ENDOTHELIN-1 STIMULATES PROSTAGLANDIN-E2 PRODUCTION IN AN EXTRACELLULAR CALCIUM-INDEPENDENT MANNER IN CULTURED RAT MESANGIAL CELLS

To study a possible role of endothelin-1 (ET-1) in the regulation of glomerular function, we examined the presence of receptors for, and the biological action of, ET-1 in cultured rat mesangial (M) cells. The first-subcultured M cells prepared from isolated glomeruli of Sprague-Dawley rats were used. ET-1 binding was assayed by using I-125-ET-1. Inositol 1,4,5-trisphosphate (IP3) was determined by IP3-specific binding assay. Intracellular calcium ((i)Ca2+) was measured in fura-2 loaded cells. Prostaglandin E2 (PGE2) was measured by radioimmunoassay. In M cells there existed two classes of binding sites specific for ET-1 (K(d) was 0.24 and 4.4 nmol/L, B(max) was 130 and 1070 fmol/mg, respectively).
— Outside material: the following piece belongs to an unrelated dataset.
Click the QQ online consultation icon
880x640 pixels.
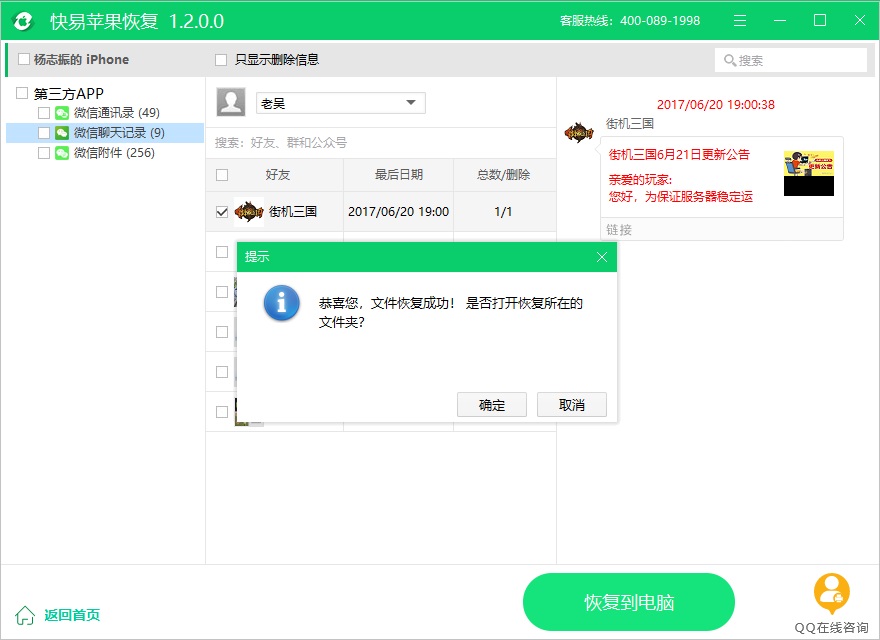(x=831, y=593)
ET-1 (10(-7)mol/L) induced a rapid and transient increase in IP3, followed by transient and sustained increases in (i)Ca2+. Nicardipine (10(-6)mol/L) inhibited only the sustained increase in (i)Ca2+. ET-1 (10(-9) mol/L to 10(-7) mol/L) significantly stimulated PGE2 production with the concentration dependency. Nicardipine (10(-6) mol/L) and diltiazem (10(-6) mol/L) did not inhibit the PGE2 production. We concluded that M cells have specific ET-1 receptors linked to phosphoinositide turnover and PGE2 production, and PGE2 production by ET-1 may be through an extracellular calcium-independent mechanism. Our results suggest that ET-1 plays an important role in the regulation of glomerular functions by modulating PGE2 production in M cells.